Here are the basics you will need to make a wide variety of seasonings.  While the list looks lengthy and expensive it isn't.   Most of the herbs mentioned as well as the vegetables can be grown at home then dried to use as needed.  If you need to purchase them the best prices for dried herbs, spices, seeds and salts can be found a bulk food stores.  The prices are quite inexpensive when purchased this way.  For example I recently paid 14¢ for enough bay leaves to fill a 500 ml (pint) mason jar, 30¢ for dill seed (filled 4 oz spice bottle) and 27¢ for fennel seed (filled 4 oz spice bottle) at the bulk food store.  This is the number one place to buy dried herbs and spices because you buy the amount you need not the size the food industry packages them in.  The second cheapes way to buy dried herbs and spices is online through sites like www.bulkfoods.com.  You will pay shipping but will still save money.  The third cheapest is buying herbs and spices in packets that can be poured into your own container.  Grocery stores have a limited selection of these and places like World Market have a wider selection quite reasonably priced.  Vegetable powders are quite easily made at home by drying the desired vegetable purée then powdering it in the blender.
  • basic herbs - parsley, sage, rosemary, thyme, oregano, bayleaf (whole, powdered), garlic, savory, cumin, lavender, dill (seeds, weed), fennel (seeds), basil
  • basic spices - pepper (white, ground, peppercorns), cinnamon, turmeric, ginger, nutmeg, mace, allspice, cloves, cardamon
  • basic seeds - mustard (whole, ground), poppy, celery
  • basic salts - sea (Mediterrean, Himilyan, Alaea Hawaiian), Kosher, pickling, iodized (not recommended)
  • basic powdered/dehydrated fruits/vegetables - chili, onion, tomato, carrot, mushroom, zucchini, cayenne, Spanish paprika, lime, lemon, celery


2 food lovers commented:

Greg said...

A waste of money in our home used to be packets of taco seasoning used.
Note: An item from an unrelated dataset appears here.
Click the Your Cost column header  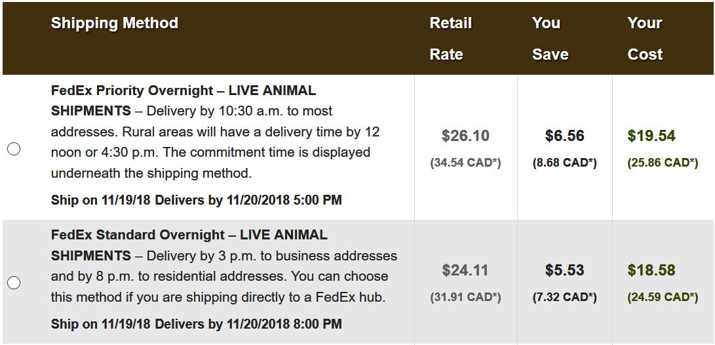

We tend to eat chicken tacos at least every other week, so we were buying a packet of seasoning for about $2 each.

I did some surfing and came across a recipe for replacing those packets. I haven't figured out the price, but the replacement has to be only a fraction of the cost of the packets.

Here's a link to the All Recipes page with it.

Garden Gnome said...

Hi Greg :) There are very few times that a homemade mix is more expensive than store bought.